WHAT IS EXPECTED — Among the following entries, count the lines that contain "product" and report only the result.

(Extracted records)
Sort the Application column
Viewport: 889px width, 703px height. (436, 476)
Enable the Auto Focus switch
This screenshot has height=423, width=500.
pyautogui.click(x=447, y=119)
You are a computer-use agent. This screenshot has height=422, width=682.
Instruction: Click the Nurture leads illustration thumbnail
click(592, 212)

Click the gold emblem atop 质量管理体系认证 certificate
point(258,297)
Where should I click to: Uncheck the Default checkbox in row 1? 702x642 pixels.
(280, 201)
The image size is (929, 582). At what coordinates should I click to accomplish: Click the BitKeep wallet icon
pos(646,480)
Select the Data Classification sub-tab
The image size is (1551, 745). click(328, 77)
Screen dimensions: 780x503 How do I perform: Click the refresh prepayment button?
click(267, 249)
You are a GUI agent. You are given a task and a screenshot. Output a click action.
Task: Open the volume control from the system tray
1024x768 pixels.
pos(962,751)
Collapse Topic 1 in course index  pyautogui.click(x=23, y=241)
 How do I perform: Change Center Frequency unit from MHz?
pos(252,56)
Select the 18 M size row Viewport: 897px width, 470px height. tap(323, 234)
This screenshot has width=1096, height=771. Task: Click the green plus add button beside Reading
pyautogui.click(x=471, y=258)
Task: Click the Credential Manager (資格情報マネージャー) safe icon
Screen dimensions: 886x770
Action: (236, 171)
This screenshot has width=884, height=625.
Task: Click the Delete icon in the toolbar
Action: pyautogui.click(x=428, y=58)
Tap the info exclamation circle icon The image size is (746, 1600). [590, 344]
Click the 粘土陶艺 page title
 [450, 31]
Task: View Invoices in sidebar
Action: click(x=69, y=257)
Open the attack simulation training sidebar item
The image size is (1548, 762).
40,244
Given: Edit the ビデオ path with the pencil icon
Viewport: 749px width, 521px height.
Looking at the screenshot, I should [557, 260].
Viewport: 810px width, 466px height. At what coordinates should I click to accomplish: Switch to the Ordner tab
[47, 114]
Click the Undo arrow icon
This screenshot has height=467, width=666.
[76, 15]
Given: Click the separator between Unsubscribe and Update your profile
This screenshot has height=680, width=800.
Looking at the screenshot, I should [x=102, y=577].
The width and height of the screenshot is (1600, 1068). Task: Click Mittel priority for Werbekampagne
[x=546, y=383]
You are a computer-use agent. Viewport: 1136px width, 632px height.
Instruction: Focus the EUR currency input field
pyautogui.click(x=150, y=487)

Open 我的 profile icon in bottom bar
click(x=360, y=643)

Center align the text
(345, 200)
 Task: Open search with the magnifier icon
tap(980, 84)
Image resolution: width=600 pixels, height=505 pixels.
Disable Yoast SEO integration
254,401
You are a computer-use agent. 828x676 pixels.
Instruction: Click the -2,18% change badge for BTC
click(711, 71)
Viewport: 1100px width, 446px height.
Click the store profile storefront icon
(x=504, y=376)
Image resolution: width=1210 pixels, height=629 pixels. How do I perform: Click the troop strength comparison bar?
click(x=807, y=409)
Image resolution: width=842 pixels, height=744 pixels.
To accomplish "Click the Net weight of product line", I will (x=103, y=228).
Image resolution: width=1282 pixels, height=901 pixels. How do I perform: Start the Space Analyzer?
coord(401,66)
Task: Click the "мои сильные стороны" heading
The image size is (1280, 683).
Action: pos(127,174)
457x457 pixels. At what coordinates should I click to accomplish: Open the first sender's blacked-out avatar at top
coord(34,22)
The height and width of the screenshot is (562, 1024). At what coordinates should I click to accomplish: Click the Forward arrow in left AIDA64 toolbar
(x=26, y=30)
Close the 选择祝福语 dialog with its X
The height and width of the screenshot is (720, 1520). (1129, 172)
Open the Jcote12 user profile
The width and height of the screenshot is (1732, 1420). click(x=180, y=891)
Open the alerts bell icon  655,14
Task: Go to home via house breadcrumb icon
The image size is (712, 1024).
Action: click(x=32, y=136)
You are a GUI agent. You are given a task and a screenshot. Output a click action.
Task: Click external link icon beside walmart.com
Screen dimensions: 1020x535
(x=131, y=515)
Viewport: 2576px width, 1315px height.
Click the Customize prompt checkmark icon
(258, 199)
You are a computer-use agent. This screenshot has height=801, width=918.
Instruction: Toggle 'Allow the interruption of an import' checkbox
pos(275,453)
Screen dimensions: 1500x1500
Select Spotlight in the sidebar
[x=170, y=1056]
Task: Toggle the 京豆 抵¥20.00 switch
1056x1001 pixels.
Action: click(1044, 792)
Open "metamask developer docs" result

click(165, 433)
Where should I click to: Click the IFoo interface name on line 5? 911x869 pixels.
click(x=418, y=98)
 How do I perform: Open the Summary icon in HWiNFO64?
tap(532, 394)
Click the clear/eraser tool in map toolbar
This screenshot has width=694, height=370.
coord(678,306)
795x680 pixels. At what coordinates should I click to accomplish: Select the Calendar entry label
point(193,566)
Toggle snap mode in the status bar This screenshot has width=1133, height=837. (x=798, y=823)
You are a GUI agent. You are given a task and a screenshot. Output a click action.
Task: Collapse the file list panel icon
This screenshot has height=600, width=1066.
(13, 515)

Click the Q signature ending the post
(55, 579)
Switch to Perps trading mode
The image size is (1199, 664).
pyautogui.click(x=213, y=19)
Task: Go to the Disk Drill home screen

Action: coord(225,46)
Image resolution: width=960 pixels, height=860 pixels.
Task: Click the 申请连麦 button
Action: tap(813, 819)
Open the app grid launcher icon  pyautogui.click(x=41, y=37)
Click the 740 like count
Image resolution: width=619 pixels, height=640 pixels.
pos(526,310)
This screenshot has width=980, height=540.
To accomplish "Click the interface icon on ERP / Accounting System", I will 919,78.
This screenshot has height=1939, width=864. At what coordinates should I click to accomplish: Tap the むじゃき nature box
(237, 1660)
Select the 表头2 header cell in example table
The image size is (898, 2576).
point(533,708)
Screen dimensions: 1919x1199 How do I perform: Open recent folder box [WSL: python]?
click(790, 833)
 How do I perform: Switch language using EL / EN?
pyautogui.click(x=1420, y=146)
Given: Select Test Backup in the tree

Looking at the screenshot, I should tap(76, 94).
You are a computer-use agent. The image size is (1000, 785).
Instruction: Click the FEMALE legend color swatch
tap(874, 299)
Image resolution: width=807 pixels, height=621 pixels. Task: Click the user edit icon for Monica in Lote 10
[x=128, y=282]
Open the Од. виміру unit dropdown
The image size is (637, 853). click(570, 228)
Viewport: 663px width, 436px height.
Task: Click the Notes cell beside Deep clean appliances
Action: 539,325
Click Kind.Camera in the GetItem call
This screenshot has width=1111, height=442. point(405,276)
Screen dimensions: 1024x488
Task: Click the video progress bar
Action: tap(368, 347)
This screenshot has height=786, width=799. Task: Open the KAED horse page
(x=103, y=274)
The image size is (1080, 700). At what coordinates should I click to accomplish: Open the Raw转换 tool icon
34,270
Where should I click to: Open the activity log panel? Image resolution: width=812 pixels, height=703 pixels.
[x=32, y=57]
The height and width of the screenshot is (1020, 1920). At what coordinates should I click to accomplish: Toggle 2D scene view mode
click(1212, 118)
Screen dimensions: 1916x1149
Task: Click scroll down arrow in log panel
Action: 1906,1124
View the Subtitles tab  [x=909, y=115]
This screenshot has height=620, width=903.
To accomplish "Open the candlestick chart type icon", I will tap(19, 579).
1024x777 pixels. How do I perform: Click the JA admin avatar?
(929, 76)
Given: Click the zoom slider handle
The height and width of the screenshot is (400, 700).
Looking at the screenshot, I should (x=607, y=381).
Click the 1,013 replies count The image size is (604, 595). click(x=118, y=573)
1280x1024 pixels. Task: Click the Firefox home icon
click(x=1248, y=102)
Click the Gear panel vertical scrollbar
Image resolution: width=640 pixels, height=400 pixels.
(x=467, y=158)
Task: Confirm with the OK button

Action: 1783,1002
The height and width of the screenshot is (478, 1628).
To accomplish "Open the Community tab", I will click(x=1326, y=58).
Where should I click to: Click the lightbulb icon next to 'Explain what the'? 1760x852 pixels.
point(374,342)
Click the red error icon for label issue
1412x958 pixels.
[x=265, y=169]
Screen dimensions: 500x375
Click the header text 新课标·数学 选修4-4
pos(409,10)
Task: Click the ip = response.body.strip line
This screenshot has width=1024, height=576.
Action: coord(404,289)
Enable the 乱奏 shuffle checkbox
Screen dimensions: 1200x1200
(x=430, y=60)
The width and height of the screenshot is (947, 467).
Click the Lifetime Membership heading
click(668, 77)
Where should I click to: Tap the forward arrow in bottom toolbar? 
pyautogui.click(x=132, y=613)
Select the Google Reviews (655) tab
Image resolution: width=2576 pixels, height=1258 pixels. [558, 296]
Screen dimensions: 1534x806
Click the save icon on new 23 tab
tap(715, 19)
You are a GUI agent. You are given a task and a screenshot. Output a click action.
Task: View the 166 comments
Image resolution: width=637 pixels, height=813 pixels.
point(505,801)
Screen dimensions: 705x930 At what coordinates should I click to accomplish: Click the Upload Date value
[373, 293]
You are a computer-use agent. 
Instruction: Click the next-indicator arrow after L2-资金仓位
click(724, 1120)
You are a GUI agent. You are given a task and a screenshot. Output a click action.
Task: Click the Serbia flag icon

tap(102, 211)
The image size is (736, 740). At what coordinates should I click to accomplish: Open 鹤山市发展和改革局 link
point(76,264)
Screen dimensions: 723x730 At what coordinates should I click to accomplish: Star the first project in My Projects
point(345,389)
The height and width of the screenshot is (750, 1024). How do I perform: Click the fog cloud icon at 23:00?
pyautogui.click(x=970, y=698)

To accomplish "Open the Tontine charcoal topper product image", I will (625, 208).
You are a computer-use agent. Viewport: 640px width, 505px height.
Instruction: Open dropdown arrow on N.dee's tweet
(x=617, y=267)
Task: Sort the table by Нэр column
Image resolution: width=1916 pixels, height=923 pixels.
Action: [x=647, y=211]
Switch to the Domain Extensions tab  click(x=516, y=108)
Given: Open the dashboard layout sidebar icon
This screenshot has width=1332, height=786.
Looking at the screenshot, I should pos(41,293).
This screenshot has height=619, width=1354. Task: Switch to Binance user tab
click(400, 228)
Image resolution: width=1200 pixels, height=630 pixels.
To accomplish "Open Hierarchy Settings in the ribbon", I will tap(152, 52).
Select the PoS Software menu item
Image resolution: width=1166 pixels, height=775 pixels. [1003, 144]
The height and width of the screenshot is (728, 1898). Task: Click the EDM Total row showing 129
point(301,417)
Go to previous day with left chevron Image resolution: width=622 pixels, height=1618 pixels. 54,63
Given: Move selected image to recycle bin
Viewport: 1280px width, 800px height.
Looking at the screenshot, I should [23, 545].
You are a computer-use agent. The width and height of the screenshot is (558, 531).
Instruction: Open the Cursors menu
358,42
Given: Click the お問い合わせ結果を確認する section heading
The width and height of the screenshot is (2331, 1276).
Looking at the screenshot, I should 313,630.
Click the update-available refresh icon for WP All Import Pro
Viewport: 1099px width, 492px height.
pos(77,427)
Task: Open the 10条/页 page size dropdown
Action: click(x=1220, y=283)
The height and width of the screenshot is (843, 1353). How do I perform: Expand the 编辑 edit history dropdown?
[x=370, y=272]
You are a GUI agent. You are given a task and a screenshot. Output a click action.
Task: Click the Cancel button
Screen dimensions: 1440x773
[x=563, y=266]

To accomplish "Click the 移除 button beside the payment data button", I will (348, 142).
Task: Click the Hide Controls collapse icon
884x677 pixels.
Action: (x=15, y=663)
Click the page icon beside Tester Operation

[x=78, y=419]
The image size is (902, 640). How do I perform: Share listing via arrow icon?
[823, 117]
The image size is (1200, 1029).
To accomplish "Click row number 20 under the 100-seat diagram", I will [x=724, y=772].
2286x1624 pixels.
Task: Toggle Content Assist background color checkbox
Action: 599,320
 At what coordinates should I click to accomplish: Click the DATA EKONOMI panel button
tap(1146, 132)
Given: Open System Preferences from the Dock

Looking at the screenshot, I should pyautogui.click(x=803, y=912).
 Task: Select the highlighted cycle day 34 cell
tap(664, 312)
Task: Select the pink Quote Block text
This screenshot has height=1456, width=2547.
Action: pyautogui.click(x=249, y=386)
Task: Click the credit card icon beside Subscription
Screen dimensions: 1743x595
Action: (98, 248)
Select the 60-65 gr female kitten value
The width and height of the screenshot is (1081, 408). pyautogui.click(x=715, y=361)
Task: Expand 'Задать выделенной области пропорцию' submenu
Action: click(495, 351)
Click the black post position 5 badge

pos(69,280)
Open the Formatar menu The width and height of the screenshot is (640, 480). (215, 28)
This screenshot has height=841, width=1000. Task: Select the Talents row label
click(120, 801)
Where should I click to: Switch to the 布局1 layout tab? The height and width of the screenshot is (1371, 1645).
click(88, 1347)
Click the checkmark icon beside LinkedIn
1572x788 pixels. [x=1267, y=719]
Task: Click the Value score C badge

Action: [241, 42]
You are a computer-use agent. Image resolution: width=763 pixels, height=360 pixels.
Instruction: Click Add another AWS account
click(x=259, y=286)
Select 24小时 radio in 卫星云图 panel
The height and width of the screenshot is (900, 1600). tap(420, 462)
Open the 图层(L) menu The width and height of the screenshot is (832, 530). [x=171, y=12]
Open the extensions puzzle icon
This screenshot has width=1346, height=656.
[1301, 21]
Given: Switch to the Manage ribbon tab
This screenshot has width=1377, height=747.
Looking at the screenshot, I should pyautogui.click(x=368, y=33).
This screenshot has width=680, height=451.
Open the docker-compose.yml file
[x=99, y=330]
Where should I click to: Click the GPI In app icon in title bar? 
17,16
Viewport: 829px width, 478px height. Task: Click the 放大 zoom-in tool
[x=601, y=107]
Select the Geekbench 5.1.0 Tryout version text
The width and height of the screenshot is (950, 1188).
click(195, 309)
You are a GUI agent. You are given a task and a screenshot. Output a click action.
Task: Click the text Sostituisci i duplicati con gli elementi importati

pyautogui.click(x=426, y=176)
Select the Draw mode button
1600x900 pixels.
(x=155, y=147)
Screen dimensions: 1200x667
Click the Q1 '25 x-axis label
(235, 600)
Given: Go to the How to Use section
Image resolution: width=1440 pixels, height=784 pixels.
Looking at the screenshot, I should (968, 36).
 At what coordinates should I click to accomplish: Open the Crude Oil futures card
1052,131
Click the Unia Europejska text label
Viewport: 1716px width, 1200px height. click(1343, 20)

ANSWER BOX — 2